**TASK OBJECTIVE**.
Out of all the lines below, count those with the word "computer". Give the number only.

[Pixel coordinate grounding data]

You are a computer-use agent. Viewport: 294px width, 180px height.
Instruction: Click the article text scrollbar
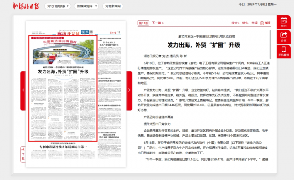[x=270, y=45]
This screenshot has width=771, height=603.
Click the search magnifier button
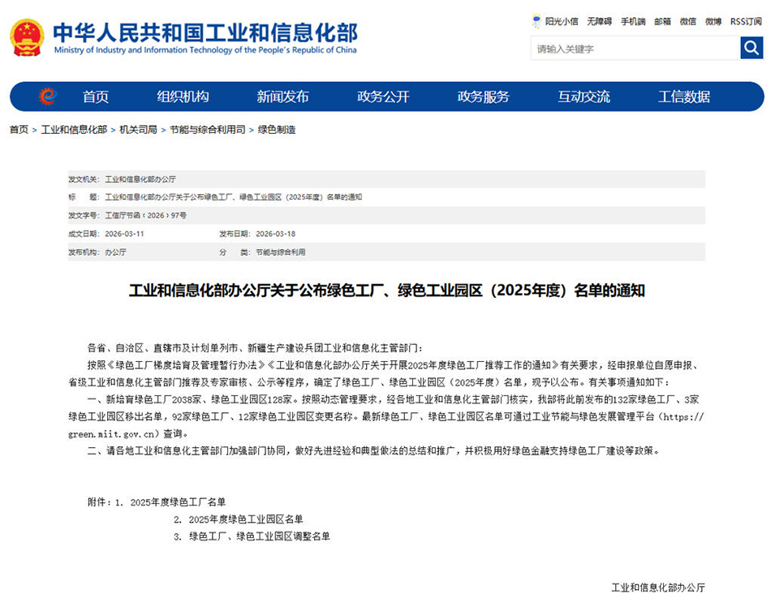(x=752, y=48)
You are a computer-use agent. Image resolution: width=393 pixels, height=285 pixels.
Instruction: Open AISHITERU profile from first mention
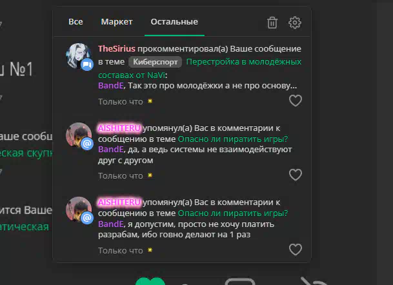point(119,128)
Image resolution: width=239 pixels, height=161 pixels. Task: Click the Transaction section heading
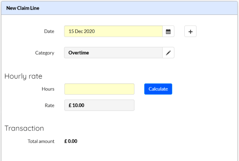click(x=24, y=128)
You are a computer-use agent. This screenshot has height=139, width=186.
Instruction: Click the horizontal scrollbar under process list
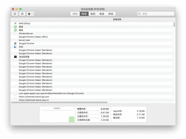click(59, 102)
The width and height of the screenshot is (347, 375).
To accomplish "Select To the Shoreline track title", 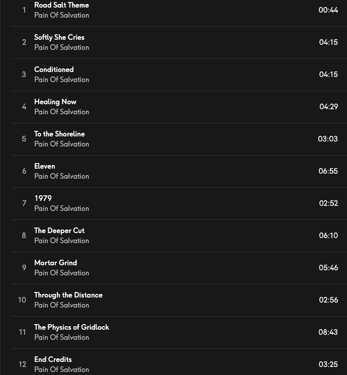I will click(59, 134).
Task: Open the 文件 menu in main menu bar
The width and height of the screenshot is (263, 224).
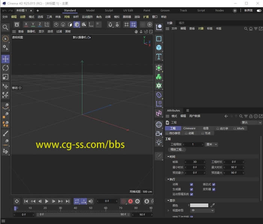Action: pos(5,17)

==

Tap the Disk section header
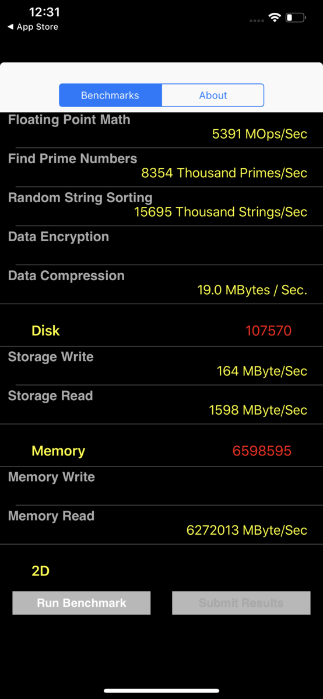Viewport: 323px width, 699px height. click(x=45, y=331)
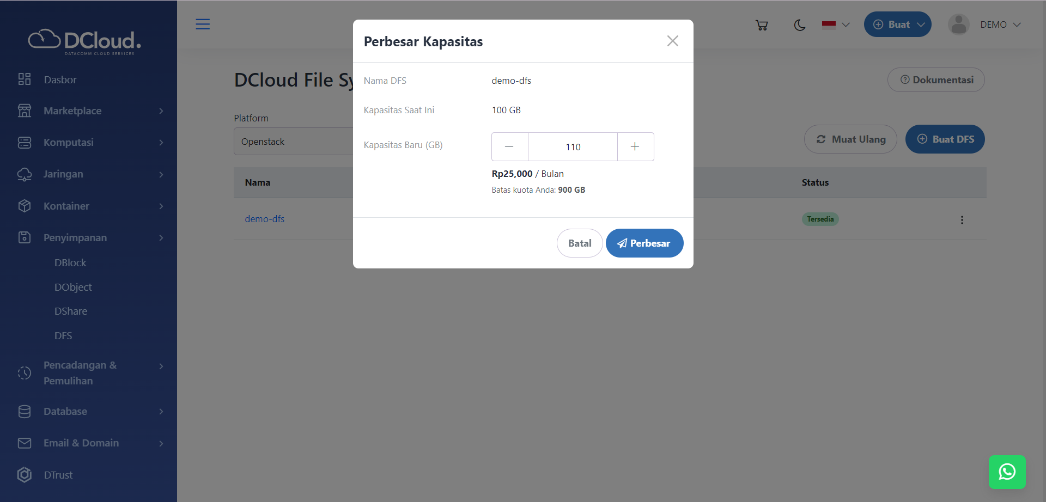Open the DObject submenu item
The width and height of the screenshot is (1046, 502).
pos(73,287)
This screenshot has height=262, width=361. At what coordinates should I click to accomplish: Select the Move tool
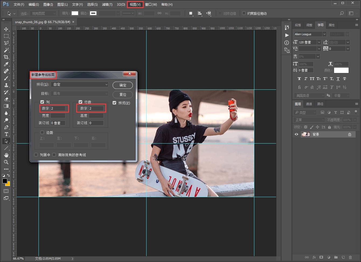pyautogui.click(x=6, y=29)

**WORKED SOLUTION**.
3